Render every line of the entries below as a JSON list of strings, one string per line, omitting blank lines.

'''

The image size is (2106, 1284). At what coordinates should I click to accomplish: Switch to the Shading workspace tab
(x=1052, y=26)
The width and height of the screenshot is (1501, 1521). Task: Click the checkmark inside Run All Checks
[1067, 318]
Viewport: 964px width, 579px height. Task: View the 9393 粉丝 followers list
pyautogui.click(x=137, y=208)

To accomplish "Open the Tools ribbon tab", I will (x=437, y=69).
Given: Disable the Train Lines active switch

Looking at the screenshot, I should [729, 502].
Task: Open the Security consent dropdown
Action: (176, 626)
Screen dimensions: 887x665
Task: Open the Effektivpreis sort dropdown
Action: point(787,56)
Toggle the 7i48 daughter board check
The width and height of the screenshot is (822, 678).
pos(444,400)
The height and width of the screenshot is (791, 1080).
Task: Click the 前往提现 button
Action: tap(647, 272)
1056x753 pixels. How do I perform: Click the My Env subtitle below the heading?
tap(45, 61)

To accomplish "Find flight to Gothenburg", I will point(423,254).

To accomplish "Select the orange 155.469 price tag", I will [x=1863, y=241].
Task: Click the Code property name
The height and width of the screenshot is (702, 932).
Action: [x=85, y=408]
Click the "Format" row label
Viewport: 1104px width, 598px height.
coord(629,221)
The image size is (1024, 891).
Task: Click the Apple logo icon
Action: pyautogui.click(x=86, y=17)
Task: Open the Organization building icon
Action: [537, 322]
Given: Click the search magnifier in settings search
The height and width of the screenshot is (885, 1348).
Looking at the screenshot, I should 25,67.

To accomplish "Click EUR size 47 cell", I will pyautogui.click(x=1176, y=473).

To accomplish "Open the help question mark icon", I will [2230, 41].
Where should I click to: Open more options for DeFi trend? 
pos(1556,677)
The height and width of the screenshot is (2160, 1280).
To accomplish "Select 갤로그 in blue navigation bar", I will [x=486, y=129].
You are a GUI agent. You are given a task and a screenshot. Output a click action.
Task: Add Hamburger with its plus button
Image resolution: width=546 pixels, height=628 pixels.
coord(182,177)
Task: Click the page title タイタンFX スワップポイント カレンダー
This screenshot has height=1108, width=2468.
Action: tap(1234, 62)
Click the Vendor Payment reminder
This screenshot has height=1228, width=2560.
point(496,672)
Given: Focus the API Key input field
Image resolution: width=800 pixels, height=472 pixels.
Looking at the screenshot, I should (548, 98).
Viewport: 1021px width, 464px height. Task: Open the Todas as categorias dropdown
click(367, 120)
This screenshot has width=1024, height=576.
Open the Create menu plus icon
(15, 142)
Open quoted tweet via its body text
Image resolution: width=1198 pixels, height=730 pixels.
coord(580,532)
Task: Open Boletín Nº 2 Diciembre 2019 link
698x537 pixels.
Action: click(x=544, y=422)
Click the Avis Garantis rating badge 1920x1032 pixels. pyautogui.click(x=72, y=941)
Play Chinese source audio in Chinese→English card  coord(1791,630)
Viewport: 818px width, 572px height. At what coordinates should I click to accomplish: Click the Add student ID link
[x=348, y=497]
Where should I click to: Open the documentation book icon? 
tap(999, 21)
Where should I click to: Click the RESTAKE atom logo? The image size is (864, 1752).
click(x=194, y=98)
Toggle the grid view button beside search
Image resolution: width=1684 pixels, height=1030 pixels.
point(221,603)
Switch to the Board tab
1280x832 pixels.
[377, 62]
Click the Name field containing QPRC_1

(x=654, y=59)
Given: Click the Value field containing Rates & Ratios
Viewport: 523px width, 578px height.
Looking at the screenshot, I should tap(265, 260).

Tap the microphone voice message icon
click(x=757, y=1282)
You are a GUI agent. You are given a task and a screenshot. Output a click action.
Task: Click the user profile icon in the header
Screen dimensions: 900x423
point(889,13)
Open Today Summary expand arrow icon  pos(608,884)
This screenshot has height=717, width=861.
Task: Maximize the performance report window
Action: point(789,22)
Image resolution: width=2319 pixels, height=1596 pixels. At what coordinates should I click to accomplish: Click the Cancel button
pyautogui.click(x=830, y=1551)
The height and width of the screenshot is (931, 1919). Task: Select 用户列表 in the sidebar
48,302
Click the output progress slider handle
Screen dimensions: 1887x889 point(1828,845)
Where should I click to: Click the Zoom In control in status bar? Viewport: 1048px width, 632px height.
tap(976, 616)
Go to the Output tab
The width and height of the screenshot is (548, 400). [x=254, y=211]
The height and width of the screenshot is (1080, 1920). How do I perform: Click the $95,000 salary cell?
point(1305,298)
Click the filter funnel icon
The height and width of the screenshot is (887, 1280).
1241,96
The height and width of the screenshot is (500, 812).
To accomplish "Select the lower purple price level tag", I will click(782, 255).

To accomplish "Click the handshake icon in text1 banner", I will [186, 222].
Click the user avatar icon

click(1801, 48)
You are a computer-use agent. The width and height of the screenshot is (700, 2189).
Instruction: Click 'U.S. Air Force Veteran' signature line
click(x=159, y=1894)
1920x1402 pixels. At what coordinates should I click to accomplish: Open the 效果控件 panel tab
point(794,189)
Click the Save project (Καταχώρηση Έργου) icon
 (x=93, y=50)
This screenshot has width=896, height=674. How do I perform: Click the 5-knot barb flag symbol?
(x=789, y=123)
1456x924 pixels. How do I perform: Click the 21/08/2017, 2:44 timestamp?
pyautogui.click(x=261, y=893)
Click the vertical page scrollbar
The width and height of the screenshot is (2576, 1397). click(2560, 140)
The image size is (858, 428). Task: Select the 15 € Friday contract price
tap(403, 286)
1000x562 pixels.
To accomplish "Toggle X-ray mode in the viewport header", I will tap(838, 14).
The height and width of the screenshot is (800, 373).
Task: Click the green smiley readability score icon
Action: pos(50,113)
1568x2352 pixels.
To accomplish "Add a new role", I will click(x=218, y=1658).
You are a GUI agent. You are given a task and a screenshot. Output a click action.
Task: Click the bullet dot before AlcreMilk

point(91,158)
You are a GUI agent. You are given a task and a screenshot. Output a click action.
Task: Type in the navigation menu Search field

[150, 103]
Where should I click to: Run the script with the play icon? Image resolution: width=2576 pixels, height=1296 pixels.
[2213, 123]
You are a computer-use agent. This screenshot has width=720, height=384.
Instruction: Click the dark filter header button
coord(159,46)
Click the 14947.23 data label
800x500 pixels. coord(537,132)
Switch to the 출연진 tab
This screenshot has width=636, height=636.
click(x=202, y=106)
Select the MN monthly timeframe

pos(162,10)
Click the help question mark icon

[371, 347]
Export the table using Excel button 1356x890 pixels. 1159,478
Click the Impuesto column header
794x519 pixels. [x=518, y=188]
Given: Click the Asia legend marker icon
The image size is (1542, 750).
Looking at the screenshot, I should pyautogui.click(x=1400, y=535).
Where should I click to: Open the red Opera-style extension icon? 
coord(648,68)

'''

Exercise result:
[
  "The image size is (2106, 1284). At what coordinates should I click to accomplish: Switch to the Shading workspace tab",
  "(x=1052, y=26)",
  "The width and height of the screenshot is (1501, 1521). Task: Click the checkmark inside Run All Checks",
  "[1067, 318]",
  "Viewport: 964px width, 579px height. Task: View the 9393 粉丝 followers list",
  "pyautogui.click(x=137, y=208)",
  "To accomplish \"Open the Tools ribbon tab\", I will (x=437, y=69).",
  "Given: Disable the Train Lines active switch",
  "Looking at the screenshot, I should [729, 502].",
  "Task: Open the Security consent dropdown",
  "Action: (176, 626)",
  "Screen dimensions: 887x665",
  "Task: Open the Effektivpreis sort dropdown",
  "Action: point(787,56)",
  "Toggle the 7i48 daughter board check",
  "The width and height of the screenshot is (822, 678).",
  "pos(444,400)",
  "The height and width of the screenshot is (791, 1080).",
  "Task: Click the 前往提现 button",
  "Action: tap(647, 272)",
  "1056x753 pixels. How do I perform: Click the My Env subtitle below the heading?",
  "tap(45, 61)",
  "To accomplish \"Find flight to Gothenburg\", I will point(423,254).",
  "To accomplish \"Select the orange 155.469 price tag\", I will [x=1863, y=241].",
  "Task: Click the Code property name",
  "The height and width of the screenshot is (702, 932).",
  "Action: [x=85, y=408]",
  "Click the \"Format\" row label",
  "Viewport: 1104px width, 598px height.",
  "coord(629,221)",
  "The image size is (1024, 891).",
  "Task: Click the Apple logo icon",
  "Action: pyautogui.click(x=86, y=17)",
  "Task: Open the Organization building icon",
  "Action: [537, 322]",
  "Given: Click the search magnifier in settings search",
  "The height and width of the screenshot is (885, 1348).",
  "Looking at the screenshot, I should 25,67.",
  "To accomplish \"Click EUR size 47 cell\", I will pyautogui.click(x=1176, y=473).",
  "To accomplish \"Open the help question mark icon\", I will [2230, 41].",
  "Where should I click to: Open more options for DeFi trend? ",
  "pos(1556,677)",
  "The height and width of the screenshot is (2160, 1280).",
  "To accomplish \"Select 갤로그 in blue navigation bar\", I will [x=486, y=129].",
  "You are a GUI agent. You are given a task and a screenshot. Output a click action.",
  "Task: Add Hamburger with its plus button",
  "Image resolution: width=546 pixels, height=628 pixels.",
  "coord(182,177)",
  "Task: Click the page title タイタンFX スワップポイント カレンダー",
  "This screenshot has height=1108, width=2468.",
  "Action: tap(1234, 62)",
  "Click the Vendor Payment reminder",
  "This screenshot has height=1228, width=2560.",
  "point(496,672)",
  "Given: Focus the API Key input field",
  "Image resolution: width=800 pixels, height=472 pixels.",
  "Looking at the screenshot, I should (548, 98).",
  "Viewport: 1021px width, 464px height. Task: Open the Todas as categorias dropdown",
  "click(367, 120)",
  "This screenshot has width=1024, height=576.",
  "Open the Create menu plus icon",
  "(15, 142)",
  "Open quoted tweet via its body text",
  "Image resolution: width=1198 pixels, height=730 pixels.",
  "coord(580,532)",
  "Task: Open Boletín Nº 2 Diciembre 2019 link",
  "698x537 pixels.",
  "Action: click(x=544, y=422)",
  "Click the Avis Garantis rating badge 1920x1032 pixels. pyautogui.click(x=72, y=941)",
  "Play Chinese source audio in Chinese→English card  coord(1791,630)",
  "Viewport: 818px width, 572px height. At what coordinates should I click to accomplish: Click the Add student ID link",
  "[x=348, y=497]",
  "Where should I click to: Open the documentation book icon? ",
  "tap(999, 21)",
  "Where should I click to: Click the RESTAKE atom logo? The image size is (864, 1752).",
  "click(x=194, y=98)",
  "Toggle the grid view button beside search",
  "Image resolution: width=1684 pixels, height=1030 pixels.",
  "point(221,603)",
  "Switch to the Board tab",
  "1280x832 pixels.",
  "[377, 62]",
  "Click the Name field containing QPRC_1",
  "(x=654, y=59)",
  "Given: Click the Value field containing Rates & Ratios",
  "Viewport: 523px width, 578px height.",
  "Looking at the screenshot, I should tap(265, 260).",
  "Tap the microphone voice message icon",
  "click(x=757, y=1282)",
  "You are a GUI agent. You are given a task and a screenshot. Output a click action.",
  "Task: Click the user profile icon in the header",
  "Screen dimensions: 900x423",
  "point(889,13)",
  "Open Today Summary expand arrow icon  pos(608,884)",
  "This screenshot has height=717, width=861.",
  "Task: Maximize the performance report window",
  "Action: point(789,22)",
  "Image resolution: width=2319 pixels, height=1596 pixels. At what coordinates should I click to accomplish: Click the Cancel button",
  "pyautogui.click(x=830, y=1551)",
  "The height and width of the screenshot is (931, 1919). Task: Select 用户列表 in the sidebar",
  "48,302",
  "Click the output progress slider handle",
  "Screen dimensions: 1887x889 point(1828,845)",
  "Where should I click to: Click the Zoom In control in status bar? Viewport: 1048px width, 632px height.",
  "tap(976, 616)",
  "Go to the Output tab",
  "The width and height of the screenshot is (548, 400). [x=254, y=211]",
  "The height and width of the screenshot is (1080, 1920). How do I perform: Click the $95,000 salary cell?",
  "point(1305,298)",
  "Click the filter funnel icon",
  "The height and width of the screenshot is (887, 1280).",
  "1241,96",
  "The height and width of the screenshot is (500, 812).",
  "To accomplish \"Select the lower purple price level tag\", I will click(782, 255).",
  "To accomplish \"Click the handshake icon in text1 banner\", I will [186, 222].",
  "Click the user avatar icon",
  "click(1801, 48)",
  "You are a computer-use agent. The width and height of the screenshot is (700, 2189).",
  "Instruction: Click 'U.S. Air Force Veteran' signature line",
  "click(x=159, y=1894)",
  "1920x1402 pixels. At what coordinates should I click to accomplish: Open the 效果控件 panel tab",
  "point(794,189)",
  "Click the Save project (Καταχώρηση Έργου) icon",
  " (x=93, y=50)",
  "This screenshot has width=896, height=674. How do I perform: Click the 5-knot barb flag symbol?",
  "(x=789, y=123)",
  "1456x924 pixels. How do I perform: Click the 21/08/2017, 2:44 timestamp?",
  "pyautogui.click(x=261, y=893)",
  "Click the vertical page scrollbar",
  "The width and height of the screenshot is (2576, 1397). click(2560, 140)",
  "The image size is (858, 428). Task: Select the 15 € Friday contract price",
  "tap(403, 286)",
  "1000x562 pixels.",
  "To accomplish \"Toggle X-ray mode in the viewport header\", I will tap(838, 14).",
  "The height and width of the screenshot is (800, 373).",
  "Task: Click the green smiley readability score icon",
  "Action: pos(50,113)",
  "1568x2352 pixels.",
  "To accomplish \"Add a new role\", I will click(x=218, y=1658).",
  "You are a GUI agent. You are given a task and a screenshot. Output a click action.",
  "Task: Click the bullet dot before AlcreMilk",
  "point(91,158)",
  "You are a GUI agent. You are given a task and a screenshot. Output a click action.",
  "Task: Type in the navigation menu Search field",
  "[150, 103]",
  "Where should I click to: Run the script with the play icon? Image resolution: width=2576 pixels, height=1296 pixels.",
  "[2213, 123]",
  "You are a computer-use agent. This screenshot has width=720, height=384.",
  "Instruction: Click the dark filter header button",
  "coord(159,46)",
  "Click the 14947.23 data label",
  "800x500 pixels. coord(537,132)",
  "Switch to the 출연진 tab",
  "This screenshot has width=636, height=636.",
  "click(x=202, y=106)",
  "Select the MN monthly timeframe",
  "pos(162,10)",
  "Click the help question mark icon",
  "[371, 347]",
  "Export the table using Excel button 1356x890 pixels. 1159,478",
  "Click the Impuesto column header",
  "794x519 pixels. [x=518, y=188]",
  "Given: Click the Asia legend marker icon",
  "The image size is (1542, 750).",
  "Looking at the screenshot, I should pyautogui.click(x=1400, y=535).",
  "Where should I click to: Open the red Opera-style extension icon? ",
  "coord(648,68)"
]